When you define your I/O configuration, many devices share common hardware components (such as channels, channel cards, switches, control unit ports, control unit adapters, and fiber-optic links). For example, all devices for a specific control unit definition share hardware components because they share channels and control unit ports. Therefore, when a hardware-related error occurs on a channel path, multiple devices are affected.

When an error occurs on a channel path, the system performs path recovery, which consists of issuing one or more recovery-related I/Os to test the channel path to see if it is still usable. If path recovery determines that the channel path is no longer usable, the path is removed (varied offline) from the affected device. Otherwise, the channel path remains online to the device.

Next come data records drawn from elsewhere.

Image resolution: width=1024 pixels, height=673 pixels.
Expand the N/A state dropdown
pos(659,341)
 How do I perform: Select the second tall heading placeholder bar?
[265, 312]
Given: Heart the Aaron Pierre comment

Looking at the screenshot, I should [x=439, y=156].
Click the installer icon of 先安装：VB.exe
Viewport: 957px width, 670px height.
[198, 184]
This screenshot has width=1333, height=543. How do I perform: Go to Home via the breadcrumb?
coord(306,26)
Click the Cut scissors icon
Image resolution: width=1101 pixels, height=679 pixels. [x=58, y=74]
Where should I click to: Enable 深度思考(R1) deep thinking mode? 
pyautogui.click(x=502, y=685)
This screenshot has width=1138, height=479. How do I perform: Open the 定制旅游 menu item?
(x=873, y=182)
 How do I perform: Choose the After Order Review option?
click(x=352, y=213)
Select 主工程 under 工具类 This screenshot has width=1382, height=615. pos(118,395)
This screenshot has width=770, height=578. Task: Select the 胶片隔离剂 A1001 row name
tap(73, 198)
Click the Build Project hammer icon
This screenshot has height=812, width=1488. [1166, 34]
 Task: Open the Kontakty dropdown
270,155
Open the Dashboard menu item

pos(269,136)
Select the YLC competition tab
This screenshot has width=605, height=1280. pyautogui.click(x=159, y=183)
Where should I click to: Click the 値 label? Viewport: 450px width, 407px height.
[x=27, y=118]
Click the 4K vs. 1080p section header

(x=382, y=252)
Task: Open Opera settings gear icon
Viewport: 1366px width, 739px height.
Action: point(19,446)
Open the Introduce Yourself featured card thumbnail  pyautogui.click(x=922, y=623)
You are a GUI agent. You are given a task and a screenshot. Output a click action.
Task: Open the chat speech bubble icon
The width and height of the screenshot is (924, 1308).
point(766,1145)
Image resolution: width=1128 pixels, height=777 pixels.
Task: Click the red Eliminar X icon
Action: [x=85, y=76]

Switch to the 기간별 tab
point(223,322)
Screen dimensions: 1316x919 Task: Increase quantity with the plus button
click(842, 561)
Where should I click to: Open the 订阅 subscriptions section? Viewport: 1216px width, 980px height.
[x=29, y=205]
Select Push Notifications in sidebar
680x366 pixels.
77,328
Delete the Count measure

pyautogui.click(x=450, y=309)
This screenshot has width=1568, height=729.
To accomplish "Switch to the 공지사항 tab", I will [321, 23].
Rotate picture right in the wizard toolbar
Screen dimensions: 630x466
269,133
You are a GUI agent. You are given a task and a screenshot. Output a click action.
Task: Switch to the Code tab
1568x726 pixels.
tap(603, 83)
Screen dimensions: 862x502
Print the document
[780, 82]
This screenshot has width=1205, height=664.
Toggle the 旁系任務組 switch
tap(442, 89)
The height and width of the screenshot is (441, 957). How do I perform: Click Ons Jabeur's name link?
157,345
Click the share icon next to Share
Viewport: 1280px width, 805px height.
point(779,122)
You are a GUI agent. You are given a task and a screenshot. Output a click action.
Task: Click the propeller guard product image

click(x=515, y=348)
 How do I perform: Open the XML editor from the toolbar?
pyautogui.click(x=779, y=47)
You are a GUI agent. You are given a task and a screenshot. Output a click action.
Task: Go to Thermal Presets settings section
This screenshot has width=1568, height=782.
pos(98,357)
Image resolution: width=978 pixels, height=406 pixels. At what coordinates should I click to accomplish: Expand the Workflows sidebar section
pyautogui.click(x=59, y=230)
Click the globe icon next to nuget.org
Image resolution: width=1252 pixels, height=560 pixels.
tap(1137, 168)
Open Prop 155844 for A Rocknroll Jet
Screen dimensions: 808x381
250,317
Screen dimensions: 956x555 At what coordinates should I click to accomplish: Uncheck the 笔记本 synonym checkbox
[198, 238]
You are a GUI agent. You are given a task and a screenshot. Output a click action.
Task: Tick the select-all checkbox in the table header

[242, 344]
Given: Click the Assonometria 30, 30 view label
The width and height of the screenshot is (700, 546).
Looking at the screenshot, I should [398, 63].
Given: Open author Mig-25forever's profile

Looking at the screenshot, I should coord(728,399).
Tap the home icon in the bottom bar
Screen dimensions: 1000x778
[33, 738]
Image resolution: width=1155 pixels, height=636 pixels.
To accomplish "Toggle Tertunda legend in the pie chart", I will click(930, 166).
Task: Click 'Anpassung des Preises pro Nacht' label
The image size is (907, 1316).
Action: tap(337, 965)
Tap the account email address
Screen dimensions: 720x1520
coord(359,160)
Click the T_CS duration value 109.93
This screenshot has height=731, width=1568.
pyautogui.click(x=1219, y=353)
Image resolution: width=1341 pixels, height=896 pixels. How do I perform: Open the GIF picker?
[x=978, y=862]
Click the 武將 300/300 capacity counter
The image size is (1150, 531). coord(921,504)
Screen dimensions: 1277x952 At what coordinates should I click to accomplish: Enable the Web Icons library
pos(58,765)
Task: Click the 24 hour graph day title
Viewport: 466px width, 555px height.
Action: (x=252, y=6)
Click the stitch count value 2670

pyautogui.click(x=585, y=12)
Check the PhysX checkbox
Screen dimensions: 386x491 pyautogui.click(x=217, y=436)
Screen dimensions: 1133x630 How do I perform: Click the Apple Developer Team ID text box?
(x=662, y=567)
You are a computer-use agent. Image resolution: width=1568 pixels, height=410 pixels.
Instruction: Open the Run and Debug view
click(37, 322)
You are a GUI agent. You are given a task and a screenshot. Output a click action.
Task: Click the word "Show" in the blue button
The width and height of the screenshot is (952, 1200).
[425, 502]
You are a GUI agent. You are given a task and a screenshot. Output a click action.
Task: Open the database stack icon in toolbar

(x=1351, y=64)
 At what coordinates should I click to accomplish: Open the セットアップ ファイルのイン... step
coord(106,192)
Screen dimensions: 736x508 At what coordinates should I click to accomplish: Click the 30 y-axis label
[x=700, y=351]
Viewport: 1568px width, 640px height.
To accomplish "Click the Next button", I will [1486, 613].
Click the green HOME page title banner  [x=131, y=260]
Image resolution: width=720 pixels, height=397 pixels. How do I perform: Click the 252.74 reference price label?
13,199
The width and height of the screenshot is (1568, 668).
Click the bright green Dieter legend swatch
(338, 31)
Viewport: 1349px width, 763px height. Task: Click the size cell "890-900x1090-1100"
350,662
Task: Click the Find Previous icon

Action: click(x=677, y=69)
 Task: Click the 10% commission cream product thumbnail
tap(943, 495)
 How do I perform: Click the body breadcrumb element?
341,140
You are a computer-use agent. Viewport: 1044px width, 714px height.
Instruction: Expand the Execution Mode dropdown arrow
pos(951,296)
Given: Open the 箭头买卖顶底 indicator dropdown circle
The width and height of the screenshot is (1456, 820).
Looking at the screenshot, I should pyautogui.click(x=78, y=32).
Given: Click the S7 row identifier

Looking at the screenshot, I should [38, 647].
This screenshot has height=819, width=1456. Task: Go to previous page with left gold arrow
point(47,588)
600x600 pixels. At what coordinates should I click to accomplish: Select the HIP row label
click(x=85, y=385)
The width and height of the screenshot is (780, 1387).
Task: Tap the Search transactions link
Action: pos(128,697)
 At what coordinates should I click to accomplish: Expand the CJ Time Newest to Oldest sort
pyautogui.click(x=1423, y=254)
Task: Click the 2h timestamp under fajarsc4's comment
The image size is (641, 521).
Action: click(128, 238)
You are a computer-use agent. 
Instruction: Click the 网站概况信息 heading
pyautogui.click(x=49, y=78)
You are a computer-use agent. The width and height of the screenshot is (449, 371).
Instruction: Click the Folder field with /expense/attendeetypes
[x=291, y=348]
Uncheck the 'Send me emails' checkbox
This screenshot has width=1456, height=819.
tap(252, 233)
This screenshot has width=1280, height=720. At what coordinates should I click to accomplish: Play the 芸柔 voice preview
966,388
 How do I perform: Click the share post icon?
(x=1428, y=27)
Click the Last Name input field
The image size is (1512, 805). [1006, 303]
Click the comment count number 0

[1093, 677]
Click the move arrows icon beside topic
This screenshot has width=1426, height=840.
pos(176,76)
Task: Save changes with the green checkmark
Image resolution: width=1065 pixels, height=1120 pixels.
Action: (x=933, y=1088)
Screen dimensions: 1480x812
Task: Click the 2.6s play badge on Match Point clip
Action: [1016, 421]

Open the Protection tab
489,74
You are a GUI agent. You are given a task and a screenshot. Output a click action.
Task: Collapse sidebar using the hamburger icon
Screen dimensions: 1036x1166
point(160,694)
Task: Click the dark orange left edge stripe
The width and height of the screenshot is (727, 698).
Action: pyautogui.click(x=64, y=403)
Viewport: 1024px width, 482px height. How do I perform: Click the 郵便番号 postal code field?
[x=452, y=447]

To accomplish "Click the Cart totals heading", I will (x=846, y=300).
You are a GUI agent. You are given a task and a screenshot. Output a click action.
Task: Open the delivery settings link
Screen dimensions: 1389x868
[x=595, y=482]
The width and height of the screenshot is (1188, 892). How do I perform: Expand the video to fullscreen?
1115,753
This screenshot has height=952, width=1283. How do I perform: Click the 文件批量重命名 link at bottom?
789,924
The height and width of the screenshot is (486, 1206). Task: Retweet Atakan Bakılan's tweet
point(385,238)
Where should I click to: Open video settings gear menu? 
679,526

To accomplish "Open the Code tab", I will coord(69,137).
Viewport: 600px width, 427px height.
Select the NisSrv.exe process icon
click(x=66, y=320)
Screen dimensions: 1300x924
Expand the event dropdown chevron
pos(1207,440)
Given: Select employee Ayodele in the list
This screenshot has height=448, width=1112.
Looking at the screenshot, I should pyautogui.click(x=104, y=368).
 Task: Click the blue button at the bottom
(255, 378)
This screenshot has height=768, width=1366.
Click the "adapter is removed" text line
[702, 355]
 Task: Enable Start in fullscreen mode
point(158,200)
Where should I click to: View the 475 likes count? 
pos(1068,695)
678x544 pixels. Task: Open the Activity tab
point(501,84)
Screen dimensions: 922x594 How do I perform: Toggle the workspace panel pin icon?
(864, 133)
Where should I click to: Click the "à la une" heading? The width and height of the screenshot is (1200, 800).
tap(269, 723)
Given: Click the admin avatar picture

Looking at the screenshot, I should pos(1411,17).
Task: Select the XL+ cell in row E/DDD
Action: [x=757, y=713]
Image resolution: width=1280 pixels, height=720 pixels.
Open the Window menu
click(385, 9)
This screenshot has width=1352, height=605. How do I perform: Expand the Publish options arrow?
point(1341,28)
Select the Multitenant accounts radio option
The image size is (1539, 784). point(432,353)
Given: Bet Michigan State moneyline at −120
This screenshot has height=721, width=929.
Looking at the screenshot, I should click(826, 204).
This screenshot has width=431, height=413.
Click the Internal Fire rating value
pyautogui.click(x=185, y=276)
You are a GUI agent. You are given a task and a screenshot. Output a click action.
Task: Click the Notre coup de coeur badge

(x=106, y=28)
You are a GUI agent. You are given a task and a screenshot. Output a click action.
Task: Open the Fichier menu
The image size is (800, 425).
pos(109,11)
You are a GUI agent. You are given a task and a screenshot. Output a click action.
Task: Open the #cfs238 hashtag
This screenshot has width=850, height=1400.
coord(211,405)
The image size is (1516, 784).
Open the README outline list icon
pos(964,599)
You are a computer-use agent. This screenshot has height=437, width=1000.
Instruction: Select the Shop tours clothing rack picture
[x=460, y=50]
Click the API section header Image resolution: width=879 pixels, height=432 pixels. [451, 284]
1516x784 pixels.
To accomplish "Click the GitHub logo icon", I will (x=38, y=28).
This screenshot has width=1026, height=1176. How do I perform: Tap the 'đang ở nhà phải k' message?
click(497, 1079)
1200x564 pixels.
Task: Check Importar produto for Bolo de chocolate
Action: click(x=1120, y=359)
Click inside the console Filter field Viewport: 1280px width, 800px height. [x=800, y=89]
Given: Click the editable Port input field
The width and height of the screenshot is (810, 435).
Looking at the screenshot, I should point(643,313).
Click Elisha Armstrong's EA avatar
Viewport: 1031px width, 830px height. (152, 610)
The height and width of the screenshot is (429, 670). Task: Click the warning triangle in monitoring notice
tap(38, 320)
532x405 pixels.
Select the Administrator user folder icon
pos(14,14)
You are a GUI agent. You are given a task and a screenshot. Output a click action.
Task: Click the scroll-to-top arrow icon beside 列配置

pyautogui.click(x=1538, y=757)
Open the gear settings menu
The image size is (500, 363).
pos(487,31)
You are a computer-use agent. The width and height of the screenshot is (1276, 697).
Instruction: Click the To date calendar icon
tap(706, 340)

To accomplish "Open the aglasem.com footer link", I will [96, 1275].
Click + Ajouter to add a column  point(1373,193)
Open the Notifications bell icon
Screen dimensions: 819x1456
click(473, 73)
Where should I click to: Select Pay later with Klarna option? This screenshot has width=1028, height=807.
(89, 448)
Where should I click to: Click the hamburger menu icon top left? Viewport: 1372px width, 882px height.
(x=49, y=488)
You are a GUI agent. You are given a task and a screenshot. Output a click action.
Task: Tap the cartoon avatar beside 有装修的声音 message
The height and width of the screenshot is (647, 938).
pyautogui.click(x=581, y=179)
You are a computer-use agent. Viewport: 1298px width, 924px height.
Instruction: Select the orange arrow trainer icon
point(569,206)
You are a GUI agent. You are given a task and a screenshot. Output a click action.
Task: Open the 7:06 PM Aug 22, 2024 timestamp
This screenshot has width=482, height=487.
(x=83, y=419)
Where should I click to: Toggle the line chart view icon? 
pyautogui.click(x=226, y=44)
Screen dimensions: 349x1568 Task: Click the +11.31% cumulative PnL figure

Path recovery is typically performed one device at a time. This means that when an error occurs on one device, only that device is processed. Errors on other devices are processed independently, even if they share common hardware components. This may affect application performance since the application is delayed while the system performs path recovery and then retries the original I/O request. If the application uses multiple devices that share a failing or malfunctioning hardware component, additional errors are encountered and further delays occur.

Additionally, certain types of path errors can be intermittent. That is, an error occurs, but path recovery is successful, so the path is not removed from the device. This also affects performance because applications might encounter errors multiple times. If this occurs, you may need to manually remove the bad path or paths from the affected devices to stop the errors from occurring.

Specify a PATH_SCOPE of either CU or DEVICE to enable path recovery either for all devices that are attached to the control unit (CU) or on a device-by-device basis (DEVICE). The default is PATH_SCOPE=DEVICE.

The PATH_SCOPE option of CU, along with the PATH_THRESHOLD and PATH_INTERVAL options, allows you to reduce the elapsed time that it takes for the system to recover from channel path-related errors and helps prevent system performance problems that can occur when a significant amount of time is spent in repetitive channel path error recovery.